What the exercise asks:
All of the entries below should be copied exactly as they appear.

##### Data section

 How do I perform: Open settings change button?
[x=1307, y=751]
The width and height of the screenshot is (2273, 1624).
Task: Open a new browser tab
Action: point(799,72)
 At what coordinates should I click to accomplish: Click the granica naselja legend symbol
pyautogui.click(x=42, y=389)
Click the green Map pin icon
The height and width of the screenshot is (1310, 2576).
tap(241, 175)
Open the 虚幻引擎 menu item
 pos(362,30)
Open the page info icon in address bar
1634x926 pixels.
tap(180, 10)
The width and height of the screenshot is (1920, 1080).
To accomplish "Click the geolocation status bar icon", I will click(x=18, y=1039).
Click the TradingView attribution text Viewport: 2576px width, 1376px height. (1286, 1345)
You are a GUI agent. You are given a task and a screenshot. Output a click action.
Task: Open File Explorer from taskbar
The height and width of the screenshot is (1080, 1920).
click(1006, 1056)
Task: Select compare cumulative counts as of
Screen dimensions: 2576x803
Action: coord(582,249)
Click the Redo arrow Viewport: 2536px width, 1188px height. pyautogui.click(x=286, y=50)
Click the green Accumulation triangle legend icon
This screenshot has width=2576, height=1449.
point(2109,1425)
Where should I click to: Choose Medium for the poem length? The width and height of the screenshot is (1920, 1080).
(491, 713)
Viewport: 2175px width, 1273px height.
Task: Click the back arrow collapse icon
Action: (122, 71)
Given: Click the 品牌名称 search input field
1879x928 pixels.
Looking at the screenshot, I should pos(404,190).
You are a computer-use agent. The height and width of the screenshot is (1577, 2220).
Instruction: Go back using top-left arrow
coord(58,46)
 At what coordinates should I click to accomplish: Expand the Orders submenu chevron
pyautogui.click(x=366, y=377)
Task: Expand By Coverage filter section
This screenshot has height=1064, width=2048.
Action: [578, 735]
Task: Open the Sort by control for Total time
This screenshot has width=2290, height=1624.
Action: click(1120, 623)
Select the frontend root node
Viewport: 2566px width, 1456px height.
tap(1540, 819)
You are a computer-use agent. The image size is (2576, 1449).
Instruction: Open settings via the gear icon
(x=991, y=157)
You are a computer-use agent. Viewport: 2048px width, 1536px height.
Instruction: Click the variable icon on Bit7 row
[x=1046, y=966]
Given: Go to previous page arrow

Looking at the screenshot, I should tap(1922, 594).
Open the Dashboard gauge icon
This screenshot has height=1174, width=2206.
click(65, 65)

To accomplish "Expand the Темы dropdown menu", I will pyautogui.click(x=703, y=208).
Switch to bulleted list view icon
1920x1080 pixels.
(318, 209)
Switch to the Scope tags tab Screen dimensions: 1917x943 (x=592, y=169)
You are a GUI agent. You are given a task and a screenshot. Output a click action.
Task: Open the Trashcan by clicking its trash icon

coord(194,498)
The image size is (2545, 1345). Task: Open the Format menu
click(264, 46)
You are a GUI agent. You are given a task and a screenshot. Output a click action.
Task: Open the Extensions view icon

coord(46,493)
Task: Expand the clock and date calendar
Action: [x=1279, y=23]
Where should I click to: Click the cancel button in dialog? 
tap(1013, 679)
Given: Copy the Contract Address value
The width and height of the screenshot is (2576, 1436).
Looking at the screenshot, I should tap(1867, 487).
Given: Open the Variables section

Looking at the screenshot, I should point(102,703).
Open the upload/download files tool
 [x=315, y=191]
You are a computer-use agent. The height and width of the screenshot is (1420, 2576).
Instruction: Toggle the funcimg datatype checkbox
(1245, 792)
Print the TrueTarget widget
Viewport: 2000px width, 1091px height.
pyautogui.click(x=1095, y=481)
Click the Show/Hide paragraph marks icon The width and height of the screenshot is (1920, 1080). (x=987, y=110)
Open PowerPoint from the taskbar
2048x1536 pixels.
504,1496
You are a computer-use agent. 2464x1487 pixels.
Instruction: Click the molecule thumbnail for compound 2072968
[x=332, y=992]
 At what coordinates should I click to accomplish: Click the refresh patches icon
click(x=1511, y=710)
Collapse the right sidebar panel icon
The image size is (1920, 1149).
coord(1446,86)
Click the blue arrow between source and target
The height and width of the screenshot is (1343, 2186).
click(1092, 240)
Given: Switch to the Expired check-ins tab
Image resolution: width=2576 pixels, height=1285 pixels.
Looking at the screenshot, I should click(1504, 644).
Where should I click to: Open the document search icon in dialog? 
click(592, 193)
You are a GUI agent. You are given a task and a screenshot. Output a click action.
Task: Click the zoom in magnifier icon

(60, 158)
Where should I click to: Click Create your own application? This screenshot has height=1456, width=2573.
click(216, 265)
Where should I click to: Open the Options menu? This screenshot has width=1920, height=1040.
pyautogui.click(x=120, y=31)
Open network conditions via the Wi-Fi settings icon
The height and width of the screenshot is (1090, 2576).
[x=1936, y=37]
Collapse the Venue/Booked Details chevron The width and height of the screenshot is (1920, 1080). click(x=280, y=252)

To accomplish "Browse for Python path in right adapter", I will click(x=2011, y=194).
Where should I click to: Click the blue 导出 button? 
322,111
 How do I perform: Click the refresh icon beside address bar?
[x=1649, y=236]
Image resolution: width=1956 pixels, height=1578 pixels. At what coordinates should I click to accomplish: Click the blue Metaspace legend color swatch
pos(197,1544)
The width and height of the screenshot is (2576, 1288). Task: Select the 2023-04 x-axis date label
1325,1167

##########

Result of the task:
 How do I perform: Open settings change button?
[x=1307, y=751]
The width and height of the screenshot is (2273, 1624).
Task: Open a new browser tab
Action: point(799,72)
 At what coordinates should I click to accomplish: Click the granica naselja legend symbol
pyautogui.click(x=42, y=389)
Click the green Map pin icon
The height and width of the screenshot is (1310, 2576).
tap(241, 175)
Open the 虚幻引擎 menu item
 pos(362,30)
Open the page info icon in address bar
1634x926 pixels.
tap(180, 10)
The width and height of the screenshot is (1920, 1080).
To accomplish "Click the geolocation status bar icon", I will click(x=18, y=1039).
Click the TradingView attribution text Viewport: 2576px width, 1376px height. (1286, 1345)
You are a GUI agent. You are given a task and a screenshot. Output a click action.
Task: Open File Explorer from taskbar
The height and width of the screenshot is (1080, 1920).
click(1006, 1056)
Task: Select compare cumulative counts as of
Screen dimensions: 2576x803
Action: coord(582,249)
Click the Redo arrow Viewport: 2536px width, 1188px height. pyautogui.click(x=286, y=50)
Click the green Accumulation triangle legend icon
This screenshot has width=2576, height=1449.
point(2109,1425)
Where should I click to: Choose Medium for the poem length? The width and height of the screenshot is (1920, 1080).
(491, 713)
Viewport: 2175px width, 1273px height.
Task: Click the back arrow collapse icon
Action: (122, 71)
Given: Click the 品牌名称 search input field
1879x928 pixels.
Looking at the screenshot, I should pos(404,190).
You are a computer-use agent. The height and width of the screenshot is (1577, 2220).
Instruction: Go back using top-left arrow
coord(58,46)
 At what coordinates should I click to accomplish: Expand the Orders submenu chevron
pyautogui.click(x=366, y=377)
Task: Expand By Coverage filter section
This screenshot has height=1064, width=2048.
Action: [578, 735]
Task: Open the Sort by control for Total time
This screenshot has width=2290, height=1624.
Action: click(1120, 623)
Select the frontend root node
Viewport: 2566px width, 1456px height.
tap(1540, 819)
You are a computer-use agent. The image size is (2576, 1449).
Instruction: Open settings via the gear icon
(x=991, y=157)
You are a computer-use agent. Viewport: 2048px width, 1536px height.
Instruction: Click the variable icon on Bit7 row
[x=1046, y=966]
Given: Go to previous page arrow

Looking at the screenshot, I should tap(1922, 594).
Open the Dashboard gauge icon
This screenshot has height=1174, width=2206.
click(65, 65)

To accomplish "Expand the Темы dropdown menu", I will pyautogui.click(x=703, y=208).
Switch to bulleted list view icon
1920x1080 pixels.
(318, 209)
Switch to the Scope tags tab Screen dimensions: 1917x943 (x=592, y=169)
You are a GUI agent. You are given a task and a screenshot. Output a click action.
Task: Open the Trashcan by clicking its trash icon

coord(194,498)
The image size is (2545, 1345). Task: Open the Format menu
click(264, 46)
You are a GUI agent. You are given a task and a screenshot. Output a click action.
Task: Open the Extensions view icon

coord(46,493)
Task: Expand the clock and date calendar
Action: [x=1279, y=23]
Where should I click to: Click the cancel button in dialog? 
tap(1013, 679)
Given: Copy the Contract Address value
The width and height of the screenshot is (2576, 1436).
Looking at the screenshot, I should tap(1867, 487).
Given: Open the Variables section

Looking at the screenshot, I should point(102,703).
Open the upload/download files tool
 [x=315, y=191]
You are a computer-use agent. The height and width of the screenshot is (1420, 2576).
Instruction: Toggle the funcimg datatype checkbox
(1245, 792)
Print the TrueTarget widget
Viewport: 2000px width, 1091px height.
pyautogui.click(x=1095, y=481)
Click the Show/Hide paragraph marks icon The width and height of the screenshot is (1920, 1080). (x=987, y=110)
Open PowerPoint from the taskbar
2048x1536 pixels.
504,1496
You are a computer-use agent. 2464x1487 pixels.
Instruction: Click the molecule thumbnail for compound 2072968
[x=332, y=992]
 At what coordinates should I click to accomplish: Click the refresh patches icon
click(x=1511, y=710)
Collapse the right sidebar panel icon
The image size is (1920, 1149).
coord(1446,86)
Click the blue arrow between source and target
The height and width of the screenshot is (1343, 2186).
click(1092, 240)
Given: Switch to the Expired check-ins tab
Image resolution: width=2576 pixels, height=1285 pixels.
Looking at the screenshot, I should click(1504, 644).
Where should I click to: Open the document search icon in dialog? 
click(592, 193)
You are a GUI agent. You are given a task and a screenshot. Output a click action.
Task: Click the zoom in magnifier icon

(60, 158)
Where should I click to: Click Create your own application? This screenshot has height=1456, width=2573.
click(216, 265)
Where should I click to: Open the Options menu? This screenshot has width=1920, height=1040.
pyautogui.click(x=120, y=31)
Open network conditions via the Wi-Fi settings icon
The height and width of the screenshot is (1090, 2576).
[x=1936, y=37]
Collapse the Venue/Booked Details chevron The width and height of the screenshot is (1920, 1080). click(x=280, y=252)

To accomplish "Browse for Python path in right adapter", I will click(x=2011, y=194).
Where should I click to: Click the blue 导出 button? 
322,111
 How do I perform: Click the refresh icon beside address bar?
[x=1649, y=236]
Image resolution: width=1956 pixels, height=1578 pixels. At what coordinates should I click to accomplish: Click the blue Metaspace legend color swatch
pos(197,1544)
The width and height of the screenshot is (2576, 1288). Task: Select the 2023-04 x-axis date label
1325,1167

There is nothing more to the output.